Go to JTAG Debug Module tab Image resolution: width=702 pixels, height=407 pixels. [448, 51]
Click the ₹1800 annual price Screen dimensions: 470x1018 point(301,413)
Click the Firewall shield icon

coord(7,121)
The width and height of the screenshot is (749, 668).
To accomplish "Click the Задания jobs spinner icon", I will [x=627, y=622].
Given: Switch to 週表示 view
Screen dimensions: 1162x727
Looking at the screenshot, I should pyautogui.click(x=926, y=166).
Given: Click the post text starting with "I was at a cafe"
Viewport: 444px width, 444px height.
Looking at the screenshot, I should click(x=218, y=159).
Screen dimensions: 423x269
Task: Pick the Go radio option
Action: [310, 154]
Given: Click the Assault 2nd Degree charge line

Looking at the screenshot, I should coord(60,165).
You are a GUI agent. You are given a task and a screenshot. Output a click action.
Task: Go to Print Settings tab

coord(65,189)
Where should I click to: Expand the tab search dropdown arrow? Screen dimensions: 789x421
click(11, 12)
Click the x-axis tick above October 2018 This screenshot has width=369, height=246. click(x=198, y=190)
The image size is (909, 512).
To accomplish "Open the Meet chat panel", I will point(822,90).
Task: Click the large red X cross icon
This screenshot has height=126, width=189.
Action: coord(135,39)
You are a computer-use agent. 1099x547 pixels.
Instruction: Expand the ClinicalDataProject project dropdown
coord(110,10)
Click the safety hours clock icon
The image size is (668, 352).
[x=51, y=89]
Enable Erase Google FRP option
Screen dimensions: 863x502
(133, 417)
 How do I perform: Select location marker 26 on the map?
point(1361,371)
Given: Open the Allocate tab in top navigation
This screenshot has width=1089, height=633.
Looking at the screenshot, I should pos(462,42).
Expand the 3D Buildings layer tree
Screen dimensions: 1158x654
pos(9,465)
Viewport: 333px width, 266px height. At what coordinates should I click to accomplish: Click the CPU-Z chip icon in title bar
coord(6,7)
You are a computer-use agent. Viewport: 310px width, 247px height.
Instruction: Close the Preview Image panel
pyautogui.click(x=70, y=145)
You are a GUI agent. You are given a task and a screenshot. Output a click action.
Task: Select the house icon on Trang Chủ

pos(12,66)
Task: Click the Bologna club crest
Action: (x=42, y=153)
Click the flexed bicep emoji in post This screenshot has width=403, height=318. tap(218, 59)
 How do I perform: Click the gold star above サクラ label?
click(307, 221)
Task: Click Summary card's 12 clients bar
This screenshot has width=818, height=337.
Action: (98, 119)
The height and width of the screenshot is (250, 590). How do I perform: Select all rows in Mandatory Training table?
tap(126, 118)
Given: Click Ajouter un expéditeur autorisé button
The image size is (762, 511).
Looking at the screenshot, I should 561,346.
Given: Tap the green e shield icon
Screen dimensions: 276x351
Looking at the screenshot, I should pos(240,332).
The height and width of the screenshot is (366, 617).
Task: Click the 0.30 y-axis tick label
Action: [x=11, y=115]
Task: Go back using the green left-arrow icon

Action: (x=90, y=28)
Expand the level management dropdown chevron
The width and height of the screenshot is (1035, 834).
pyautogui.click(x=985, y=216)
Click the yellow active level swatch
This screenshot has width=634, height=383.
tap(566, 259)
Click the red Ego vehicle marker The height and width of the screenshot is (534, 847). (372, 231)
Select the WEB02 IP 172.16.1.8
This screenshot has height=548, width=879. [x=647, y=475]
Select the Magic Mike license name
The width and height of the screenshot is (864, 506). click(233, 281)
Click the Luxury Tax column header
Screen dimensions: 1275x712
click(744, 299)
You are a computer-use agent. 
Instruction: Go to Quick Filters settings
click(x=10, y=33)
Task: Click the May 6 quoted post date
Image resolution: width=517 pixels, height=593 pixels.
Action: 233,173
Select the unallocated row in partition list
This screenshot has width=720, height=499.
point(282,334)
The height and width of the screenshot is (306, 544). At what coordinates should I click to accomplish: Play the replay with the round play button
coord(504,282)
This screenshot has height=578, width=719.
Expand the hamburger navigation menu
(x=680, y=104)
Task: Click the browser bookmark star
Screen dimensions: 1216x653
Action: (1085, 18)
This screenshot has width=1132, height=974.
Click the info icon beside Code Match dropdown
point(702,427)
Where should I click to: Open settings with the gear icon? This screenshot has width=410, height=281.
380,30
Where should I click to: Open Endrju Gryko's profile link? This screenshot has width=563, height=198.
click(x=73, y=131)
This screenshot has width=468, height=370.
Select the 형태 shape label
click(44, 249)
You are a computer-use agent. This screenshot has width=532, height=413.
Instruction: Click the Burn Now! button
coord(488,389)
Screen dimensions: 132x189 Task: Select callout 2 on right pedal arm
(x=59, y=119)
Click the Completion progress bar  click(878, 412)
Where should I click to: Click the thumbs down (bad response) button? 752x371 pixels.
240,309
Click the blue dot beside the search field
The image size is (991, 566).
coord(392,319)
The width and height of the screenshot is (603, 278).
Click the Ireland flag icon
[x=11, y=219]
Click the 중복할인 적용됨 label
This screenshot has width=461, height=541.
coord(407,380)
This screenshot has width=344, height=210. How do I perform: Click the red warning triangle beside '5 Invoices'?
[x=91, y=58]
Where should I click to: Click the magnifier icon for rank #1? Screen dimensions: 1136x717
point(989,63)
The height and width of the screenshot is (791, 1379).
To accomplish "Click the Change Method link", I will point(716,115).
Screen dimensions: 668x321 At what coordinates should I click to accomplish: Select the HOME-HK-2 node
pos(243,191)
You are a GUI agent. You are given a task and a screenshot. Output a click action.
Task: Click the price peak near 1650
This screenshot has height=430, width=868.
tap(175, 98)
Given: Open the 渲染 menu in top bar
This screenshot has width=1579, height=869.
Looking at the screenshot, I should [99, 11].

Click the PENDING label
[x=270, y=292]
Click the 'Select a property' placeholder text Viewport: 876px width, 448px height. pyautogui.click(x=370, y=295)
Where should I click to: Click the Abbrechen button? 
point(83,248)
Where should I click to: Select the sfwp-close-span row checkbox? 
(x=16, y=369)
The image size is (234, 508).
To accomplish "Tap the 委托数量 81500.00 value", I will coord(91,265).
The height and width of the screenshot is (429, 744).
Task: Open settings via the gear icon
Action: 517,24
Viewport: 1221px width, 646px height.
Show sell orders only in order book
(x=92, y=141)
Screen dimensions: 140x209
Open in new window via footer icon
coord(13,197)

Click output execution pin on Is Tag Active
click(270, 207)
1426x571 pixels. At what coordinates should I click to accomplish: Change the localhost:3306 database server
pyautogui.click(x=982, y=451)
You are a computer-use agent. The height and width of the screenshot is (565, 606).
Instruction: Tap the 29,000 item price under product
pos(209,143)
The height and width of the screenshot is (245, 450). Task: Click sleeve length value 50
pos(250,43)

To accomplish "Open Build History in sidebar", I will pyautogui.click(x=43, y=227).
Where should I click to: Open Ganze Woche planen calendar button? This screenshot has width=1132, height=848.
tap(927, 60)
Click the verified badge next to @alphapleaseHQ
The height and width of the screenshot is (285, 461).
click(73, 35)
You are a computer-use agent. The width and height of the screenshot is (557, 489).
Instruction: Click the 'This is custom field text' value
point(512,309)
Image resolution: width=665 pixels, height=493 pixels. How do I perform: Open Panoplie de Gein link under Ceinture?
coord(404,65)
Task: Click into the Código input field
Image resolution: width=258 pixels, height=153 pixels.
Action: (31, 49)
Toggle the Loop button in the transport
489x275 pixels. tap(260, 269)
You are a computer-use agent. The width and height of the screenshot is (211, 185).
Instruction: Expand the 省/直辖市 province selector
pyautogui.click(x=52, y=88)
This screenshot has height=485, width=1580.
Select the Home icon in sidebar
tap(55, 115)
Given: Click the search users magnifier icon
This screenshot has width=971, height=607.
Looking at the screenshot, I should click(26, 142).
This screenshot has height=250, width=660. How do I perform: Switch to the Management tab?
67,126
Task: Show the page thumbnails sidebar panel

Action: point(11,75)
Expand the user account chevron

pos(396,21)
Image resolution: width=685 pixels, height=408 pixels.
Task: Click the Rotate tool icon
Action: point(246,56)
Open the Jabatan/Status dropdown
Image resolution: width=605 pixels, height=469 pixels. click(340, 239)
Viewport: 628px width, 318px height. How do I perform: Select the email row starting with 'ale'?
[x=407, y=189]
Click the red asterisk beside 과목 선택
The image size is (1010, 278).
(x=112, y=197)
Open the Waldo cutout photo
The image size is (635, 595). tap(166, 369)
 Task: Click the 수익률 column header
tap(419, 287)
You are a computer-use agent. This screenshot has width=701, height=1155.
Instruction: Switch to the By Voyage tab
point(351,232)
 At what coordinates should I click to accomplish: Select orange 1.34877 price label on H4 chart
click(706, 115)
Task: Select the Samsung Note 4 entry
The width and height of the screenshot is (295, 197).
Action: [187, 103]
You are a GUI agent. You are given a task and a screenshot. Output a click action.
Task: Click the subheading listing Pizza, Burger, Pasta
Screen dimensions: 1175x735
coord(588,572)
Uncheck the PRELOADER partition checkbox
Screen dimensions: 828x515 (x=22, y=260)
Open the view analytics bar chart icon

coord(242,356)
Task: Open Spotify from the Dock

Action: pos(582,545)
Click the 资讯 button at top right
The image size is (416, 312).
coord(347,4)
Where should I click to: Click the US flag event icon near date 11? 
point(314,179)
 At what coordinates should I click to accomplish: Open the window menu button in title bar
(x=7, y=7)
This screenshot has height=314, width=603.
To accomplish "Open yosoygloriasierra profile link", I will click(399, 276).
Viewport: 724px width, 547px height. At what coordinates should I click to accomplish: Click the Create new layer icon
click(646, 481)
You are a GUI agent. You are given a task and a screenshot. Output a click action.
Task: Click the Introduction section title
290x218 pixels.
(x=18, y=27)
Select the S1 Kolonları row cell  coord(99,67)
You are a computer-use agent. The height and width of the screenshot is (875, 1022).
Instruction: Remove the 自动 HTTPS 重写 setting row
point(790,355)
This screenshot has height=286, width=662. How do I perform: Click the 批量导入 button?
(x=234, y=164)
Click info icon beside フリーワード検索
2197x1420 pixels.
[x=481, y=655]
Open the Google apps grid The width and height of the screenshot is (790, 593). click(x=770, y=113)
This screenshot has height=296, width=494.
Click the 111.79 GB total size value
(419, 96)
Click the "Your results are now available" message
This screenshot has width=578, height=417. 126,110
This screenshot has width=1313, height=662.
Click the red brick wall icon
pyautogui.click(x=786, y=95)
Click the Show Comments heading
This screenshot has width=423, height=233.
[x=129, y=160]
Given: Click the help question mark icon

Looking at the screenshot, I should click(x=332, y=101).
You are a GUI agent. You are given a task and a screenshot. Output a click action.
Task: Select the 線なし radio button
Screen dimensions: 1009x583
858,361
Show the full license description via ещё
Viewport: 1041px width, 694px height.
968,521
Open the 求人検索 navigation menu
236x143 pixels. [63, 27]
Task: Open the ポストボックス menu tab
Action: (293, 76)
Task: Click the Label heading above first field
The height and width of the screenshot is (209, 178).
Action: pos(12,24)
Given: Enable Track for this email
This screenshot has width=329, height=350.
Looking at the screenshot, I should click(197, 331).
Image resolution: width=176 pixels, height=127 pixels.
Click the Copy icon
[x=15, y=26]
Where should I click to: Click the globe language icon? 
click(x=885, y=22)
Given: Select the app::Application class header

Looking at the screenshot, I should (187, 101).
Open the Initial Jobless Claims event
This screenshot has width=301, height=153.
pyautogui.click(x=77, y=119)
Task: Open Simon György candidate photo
◆ ◆ ◆ ◆ ◆ ◆ ◆
▶ Task goal: The lines above, starting at the one with "At what coordinates should I click to accomplish: Select orange" and ending at the one with "Task: Click the subheading", are the only ones to return, exactly as written.

▶ Answer space:
 At what coordinates should I click to accomplish: Select orange 1.34877 price label on H4 chart
click(706, 115)
Task: Select the Samsung Note 4 entry
The width and height of the screenshot is (295, 197).
Action: [187, 103]
You are a GUI agent. You are given a task and a screenshot. Output a click action.
Task: Click the subheading listing Pizza, Burger, Pasta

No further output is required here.